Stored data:
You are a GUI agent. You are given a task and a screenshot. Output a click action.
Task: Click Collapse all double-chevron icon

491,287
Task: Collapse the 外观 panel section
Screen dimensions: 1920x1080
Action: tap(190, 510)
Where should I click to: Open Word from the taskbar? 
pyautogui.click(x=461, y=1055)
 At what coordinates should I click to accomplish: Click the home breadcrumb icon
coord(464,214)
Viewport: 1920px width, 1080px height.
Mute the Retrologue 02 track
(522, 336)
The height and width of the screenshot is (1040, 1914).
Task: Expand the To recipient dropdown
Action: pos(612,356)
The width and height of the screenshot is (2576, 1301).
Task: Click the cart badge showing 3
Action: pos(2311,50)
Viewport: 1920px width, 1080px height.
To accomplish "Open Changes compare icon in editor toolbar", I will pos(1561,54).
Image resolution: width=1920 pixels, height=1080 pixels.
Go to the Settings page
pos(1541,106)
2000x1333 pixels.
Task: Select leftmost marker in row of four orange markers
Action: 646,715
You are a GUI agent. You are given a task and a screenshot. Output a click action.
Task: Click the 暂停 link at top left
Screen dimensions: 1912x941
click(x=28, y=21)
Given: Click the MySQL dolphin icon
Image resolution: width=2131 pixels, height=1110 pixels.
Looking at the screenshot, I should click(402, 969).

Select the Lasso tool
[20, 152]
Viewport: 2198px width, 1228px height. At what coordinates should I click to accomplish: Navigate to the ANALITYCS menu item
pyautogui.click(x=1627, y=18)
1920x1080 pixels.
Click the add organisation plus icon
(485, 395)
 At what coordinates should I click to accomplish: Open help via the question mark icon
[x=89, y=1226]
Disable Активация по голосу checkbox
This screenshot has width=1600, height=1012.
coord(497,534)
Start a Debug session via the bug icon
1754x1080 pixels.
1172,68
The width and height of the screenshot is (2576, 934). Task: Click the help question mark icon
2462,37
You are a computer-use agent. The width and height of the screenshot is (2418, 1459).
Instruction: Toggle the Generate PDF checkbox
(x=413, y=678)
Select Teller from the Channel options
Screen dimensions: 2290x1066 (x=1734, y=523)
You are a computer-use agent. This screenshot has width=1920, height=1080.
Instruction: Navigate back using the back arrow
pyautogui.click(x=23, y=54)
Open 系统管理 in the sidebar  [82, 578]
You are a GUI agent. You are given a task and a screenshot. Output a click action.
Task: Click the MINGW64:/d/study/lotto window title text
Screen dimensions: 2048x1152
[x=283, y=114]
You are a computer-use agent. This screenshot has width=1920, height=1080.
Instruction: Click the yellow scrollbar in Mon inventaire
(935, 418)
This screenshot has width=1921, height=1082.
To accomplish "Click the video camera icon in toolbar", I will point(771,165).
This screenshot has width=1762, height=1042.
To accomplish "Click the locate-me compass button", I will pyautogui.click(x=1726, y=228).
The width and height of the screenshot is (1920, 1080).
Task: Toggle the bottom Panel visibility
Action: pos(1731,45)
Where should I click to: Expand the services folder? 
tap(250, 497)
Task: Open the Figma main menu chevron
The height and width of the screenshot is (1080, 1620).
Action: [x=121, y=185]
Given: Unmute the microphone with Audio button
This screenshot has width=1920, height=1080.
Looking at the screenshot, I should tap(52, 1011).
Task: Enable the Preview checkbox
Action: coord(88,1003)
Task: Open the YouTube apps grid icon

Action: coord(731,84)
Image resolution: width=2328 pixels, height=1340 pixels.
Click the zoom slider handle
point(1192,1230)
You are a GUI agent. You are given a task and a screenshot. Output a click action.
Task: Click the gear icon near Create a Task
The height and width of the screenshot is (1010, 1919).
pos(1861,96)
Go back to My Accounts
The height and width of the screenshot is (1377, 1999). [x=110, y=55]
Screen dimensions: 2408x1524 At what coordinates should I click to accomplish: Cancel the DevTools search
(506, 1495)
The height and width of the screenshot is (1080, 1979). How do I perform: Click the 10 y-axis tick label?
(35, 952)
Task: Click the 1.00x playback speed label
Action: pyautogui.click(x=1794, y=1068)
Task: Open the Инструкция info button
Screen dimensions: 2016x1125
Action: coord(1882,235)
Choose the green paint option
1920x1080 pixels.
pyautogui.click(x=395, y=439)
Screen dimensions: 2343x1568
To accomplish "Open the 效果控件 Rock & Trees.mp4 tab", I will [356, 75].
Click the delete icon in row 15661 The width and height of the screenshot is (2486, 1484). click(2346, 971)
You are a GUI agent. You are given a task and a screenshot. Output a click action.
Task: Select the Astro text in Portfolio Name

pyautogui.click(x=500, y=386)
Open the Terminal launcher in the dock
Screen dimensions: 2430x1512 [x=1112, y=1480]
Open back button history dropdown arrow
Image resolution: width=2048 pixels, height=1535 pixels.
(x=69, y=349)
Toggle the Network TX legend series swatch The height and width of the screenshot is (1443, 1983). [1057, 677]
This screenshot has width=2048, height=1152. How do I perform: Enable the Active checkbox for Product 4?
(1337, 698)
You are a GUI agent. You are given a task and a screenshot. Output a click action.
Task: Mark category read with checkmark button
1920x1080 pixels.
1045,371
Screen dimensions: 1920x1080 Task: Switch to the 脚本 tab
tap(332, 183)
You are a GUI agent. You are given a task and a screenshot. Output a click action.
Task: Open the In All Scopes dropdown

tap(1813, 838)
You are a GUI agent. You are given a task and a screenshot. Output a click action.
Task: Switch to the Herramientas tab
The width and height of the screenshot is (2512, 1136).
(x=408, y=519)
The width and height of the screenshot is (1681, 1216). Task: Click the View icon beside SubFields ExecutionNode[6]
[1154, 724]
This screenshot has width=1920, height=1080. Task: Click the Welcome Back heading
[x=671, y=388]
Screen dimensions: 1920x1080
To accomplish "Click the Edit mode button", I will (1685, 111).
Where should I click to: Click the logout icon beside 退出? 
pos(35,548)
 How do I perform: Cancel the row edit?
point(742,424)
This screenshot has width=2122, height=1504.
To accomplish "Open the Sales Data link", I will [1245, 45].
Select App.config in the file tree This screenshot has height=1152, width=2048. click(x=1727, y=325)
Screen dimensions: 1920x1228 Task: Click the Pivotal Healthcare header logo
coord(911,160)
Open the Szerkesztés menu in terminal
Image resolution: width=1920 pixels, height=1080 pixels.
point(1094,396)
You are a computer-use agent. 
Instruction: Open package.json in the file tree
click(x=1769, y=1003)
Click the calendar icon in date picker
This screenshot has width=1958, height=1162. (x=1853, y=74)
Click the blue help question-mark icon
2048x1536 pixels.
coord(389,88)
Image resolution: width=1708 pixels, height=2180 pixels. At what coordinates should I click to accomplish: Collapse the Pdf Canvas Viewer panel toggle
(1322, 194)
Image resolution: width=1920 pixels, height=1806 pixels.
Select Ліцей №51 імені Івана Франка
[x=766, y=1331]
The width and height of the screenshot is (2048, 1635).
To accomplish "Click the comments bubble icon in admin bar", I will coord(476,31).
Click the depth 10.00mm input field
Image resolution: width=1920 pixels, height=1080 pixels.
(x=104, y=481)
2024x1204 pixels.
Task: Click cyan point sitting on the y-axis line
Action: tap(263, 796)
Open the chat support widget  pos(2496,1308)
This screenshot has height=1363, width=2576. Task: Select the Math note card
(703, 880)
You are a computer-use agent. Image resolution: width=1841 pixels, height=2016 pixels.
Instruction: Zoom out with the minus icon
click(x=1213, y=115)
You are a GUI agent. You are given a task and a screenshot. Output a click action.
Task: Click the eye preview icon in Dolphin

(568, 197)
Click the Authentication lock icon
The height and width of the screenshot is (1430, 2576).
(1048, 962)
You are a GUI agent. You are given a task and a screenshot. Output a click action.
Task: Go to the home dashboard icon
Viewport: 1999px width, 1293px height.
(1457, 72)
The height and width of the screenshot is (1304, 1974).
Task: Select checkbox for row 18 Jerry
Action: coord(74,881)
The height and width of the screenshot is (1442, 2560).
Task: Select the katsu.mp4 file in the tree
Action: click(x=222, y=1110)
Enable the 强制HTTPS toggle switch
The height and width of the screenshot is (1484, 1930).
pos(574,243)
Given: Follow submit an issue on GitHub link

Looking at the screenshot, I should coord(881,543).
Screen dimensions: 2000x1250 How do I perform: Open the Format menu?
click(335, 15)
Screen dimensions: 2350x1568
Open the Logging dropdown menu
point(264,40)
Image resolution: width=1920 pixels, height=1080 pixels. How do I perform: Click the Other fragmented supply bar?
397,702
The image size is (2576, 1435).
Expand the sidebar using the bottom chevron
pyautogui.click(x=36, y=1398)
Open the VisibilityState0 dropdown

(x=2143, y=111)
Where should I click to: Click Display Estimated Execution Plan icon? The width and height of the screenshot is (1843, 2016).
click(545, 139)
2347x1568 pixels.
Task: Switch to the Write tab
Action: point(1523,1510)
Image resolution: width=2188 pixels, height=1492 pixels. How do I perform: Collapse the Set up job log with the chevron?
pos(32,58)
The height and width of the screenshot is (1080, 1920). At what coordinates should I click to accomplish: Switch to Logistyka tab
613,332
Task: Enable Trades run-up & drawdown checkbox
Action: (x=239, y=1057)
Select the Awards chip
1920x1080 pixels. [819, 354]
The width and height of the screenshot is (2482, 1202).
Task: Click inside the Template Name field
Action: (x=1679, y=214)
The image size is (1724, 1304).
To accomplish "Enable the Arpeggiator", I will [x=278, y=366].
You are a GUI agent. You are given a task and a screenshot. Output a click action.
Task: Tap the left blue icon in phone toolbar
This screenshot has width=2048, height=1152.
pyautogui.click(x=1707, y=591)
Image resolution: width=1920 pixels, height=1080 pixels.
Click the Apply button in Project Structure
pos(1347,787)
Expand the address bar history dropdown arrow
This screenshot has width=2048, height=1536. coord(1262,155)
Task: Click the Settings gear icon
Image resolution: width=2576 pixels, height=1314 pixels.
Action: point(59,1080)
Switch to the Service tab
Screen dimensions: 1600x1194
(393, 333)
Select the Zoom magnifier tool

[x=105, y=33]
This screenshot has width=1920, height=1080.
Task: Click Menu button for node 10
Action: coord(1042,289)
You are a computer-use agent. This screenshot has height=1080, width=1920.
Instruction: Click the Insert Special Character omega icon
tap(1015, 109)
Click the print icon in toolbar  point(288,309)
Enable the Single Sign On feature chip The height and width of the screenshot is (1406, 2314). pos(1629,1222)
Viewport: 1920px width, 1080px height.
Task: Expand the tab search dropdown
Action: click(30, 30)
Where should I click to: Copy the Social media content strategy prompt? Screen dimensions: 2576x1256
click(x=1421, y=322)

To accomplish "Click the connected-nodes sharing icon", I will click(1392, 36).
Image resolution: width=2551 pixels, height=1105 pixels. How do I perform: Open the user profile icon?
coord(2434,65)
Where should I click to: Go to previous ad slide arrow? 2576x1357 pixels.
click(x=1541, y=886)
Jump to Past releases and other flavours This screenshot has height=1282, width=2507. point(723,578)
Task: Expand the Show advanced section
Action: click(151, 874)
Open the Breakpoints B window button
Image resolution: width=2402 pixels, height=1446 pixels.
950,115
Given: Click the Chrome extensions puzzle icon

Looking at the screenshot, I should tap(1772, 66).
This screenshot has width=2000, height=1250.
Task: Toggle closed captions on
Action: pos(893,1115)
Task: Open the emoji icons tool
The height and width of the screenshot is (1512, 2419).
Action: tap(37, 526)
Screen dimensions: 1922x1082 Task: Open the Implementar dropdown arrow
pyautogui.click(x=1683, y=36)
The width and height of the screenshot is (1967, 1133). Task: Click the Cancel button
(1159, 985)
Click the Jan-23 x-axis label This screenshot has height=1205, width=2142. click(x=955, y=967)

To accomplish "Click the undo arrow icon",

TASK REQUIREMENTS — Pull together all lines from the data that mention the word "toolbar".

FINAL ANSWER —
To accomplish "Open Changes compare icon in editor toolbar", I will pos(1561,54).
To accomplish "Click the video camera icon in toolbar", I will point(771,165).
Task: Tap the left blue icon in phone toolbar
Click the print icon in toolbar  point(288,309)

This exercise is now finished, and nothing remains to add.